**Exercise tasks:**
A) Please swap "icon" for "button" throughout the entries that follow the article, and give all of those entries again with nothing else changed. Leave the pictures out of your answer.
B) Carry the article on Tatua and Fonterra forward, picking up right after its final sentence.

**Passage:**

[BEGIN]

Dairy farmer David Sing supplies milk to both tiny Tatua and giant Fonterra. He gives agriculture editor PHILIPPA STEVENSON his take on the industry shakedown.
Dairy farmer David Sing has a foot in both camps - the high-tech, high-paying business exemplified by the small Tatua dairy co-op, and the commodity-buffeted colossus, mega co-op Fonterra.
David, the thoughtful son of respected 34-year Tatua director Kay Sing - its chairman for 18 years - runs two herds of jersey cows on 114 hectares at Tatuanui, near Morrinsville, made up of the farm his father settled in 1924, and a neighbouring property bought in 1981.
Sing, 45, and his nurse wife Claire, who was raised on a farm just 4km further along SH27, is like the rest of Tatua's 132 supplier shareholders and in spitting distance of its single factory.
Tatua's catchment is just 16km from border to border and it handles around 1 per cent of the nation's milk.
This year, from an 83ha farm on the opposite side of Morrinsville owned by a deceased estate, he is also supplying Fonterra. It has more than 13,000 suppliers nationwide, 29 factories, guzzles around 95 per cent of New Zealand's milk and is ranked the world's fourth largest dairy company.
Last dairy season, it paid more than ever to be a Tatua farmer. The company, which has topped the payout charts for many years, delivered its best-ever effort by paying farmers $6.80 a kilogram of milksolids, or around $63 million in total and an average of more than $474,000 for each supplier.
Fonterra paid $5.30, which meant its farmers banked on average $70,000 less.
Tatua chairman Dr Alan Frampton is confident his company will maintain the margin over the bigger co-op and though he says - diplomatically - that the businesses are now so different a payout comparison is not valid, the advice is unlikely to be heeded, especially by envious Fonterra shareholders.
Frampton's diplomacy is appreciated by Fonterra, which is less than a year old and suffering indigestion pains after industry heavyweights New Zealand Dairy Group, Kiwi Dairies and the statutory monopoly marketer, the Dairy Board, made a meal of merging to form the company.
Nevertheless, the lumbering Goliath is showing signs of taking on board the lessons of the clever wee David.
Fonterra chief executive Craig Norgate told shareholders at the annual meeting earlier this month that part of a developing seven-point strategy would be to "use our superb knowledge of milk to develop innovative specialty dairy products.
"This effort will address the needs of the most sophisticated ingredients customers in a manner similar to what Tatua has done, with great success.
"Moreover, it will strengthen our ability to continue to innovate in the development of new technologies that will make your milk more valuable."
Such talk is unlikely to faze Tatua. It's got a 20-year lead on Fonterra and, if results are any indication, has an even more superb knowledge of milk.

[END]

**Extracted material:**
[BEGIN]

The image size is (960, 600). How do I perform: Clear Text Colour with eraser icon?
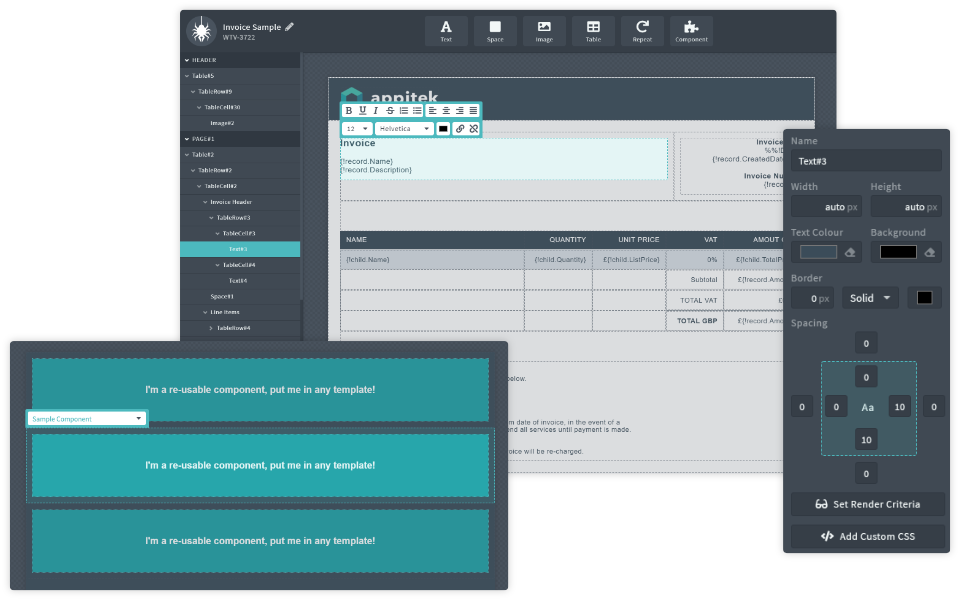point(850,253)
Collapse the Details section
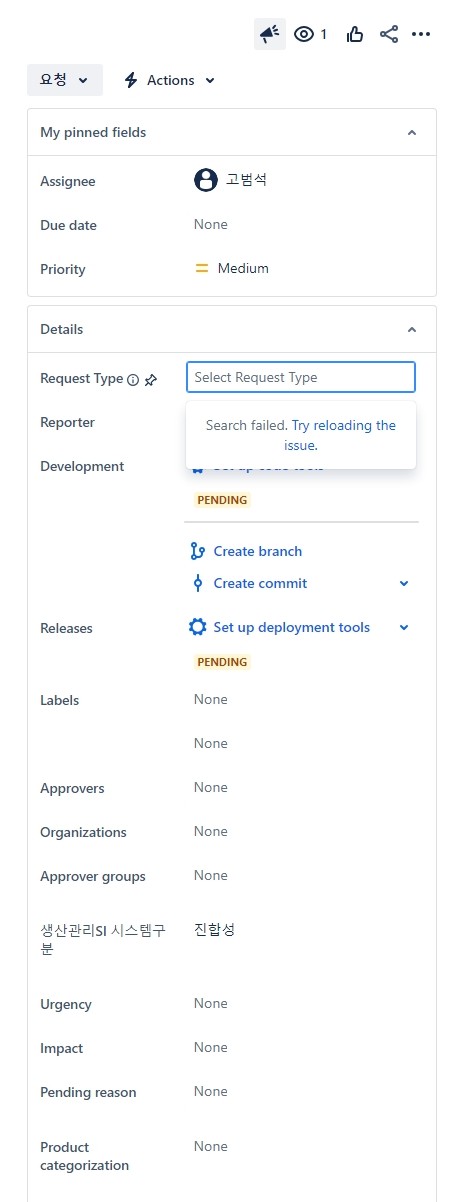This screenshot has height=1202, width=456. (411, 329)
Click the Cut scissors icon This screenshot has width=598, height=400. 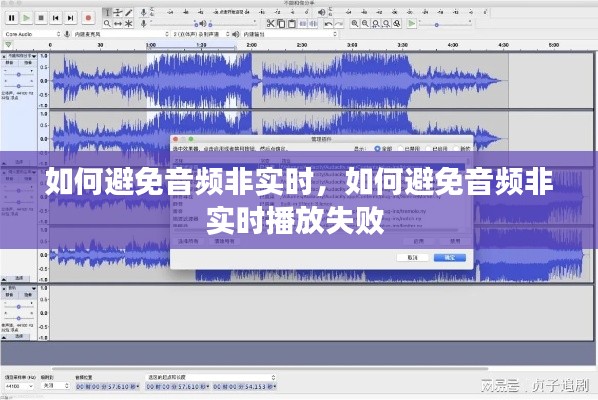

[END]

**Answers by task:**
A)
The image size is (960, 600). How do I perform: Clear Text Colour with eraser button?
point(850,253)
Collapse the Details section
This screenshot has height=1202, width=456. (411, 329)
Click the Cut scissors button This screenshot has width=598, height=400. 

B)
All of which makes David Sing quite happy that Tatua directors - his late father among them - had the foresight to independently go where few other New Zealand dairy farmers have gone before.
During the seemingly endless industry mergers that left just three standing - Tatua, Westland and Fonterra - there was a belief, especially by surrounding Dairy Group farmers, that Tatua would get run over, he said.
"The Dairy Group guys respected us, but thought that pretty soon we'd be taken over. Fortunately we had the right people at the right time. Alan Frampton was the guy who could negotiate us through it.
"It was still a leap of faith for shareholders, but Alan has respect in the industry and Tatua shareholders have grown up with what [the company] was doing."
It all started with the development of one product - the Dairy Whip aerosol cream-in-a-can - which gave the company just a small margin over other dairy companies.
It also showed the management it could look at other products, Sing said.
"The rest of the industry are like Texans - they like it big."
The industry made a fundamental error in the 1980s, he believed, when manufacturing companies, not their farmers, became the shareholders of the marketing NZ Dairy Board. Only Tatua maintained direct holding by its farmers in the board.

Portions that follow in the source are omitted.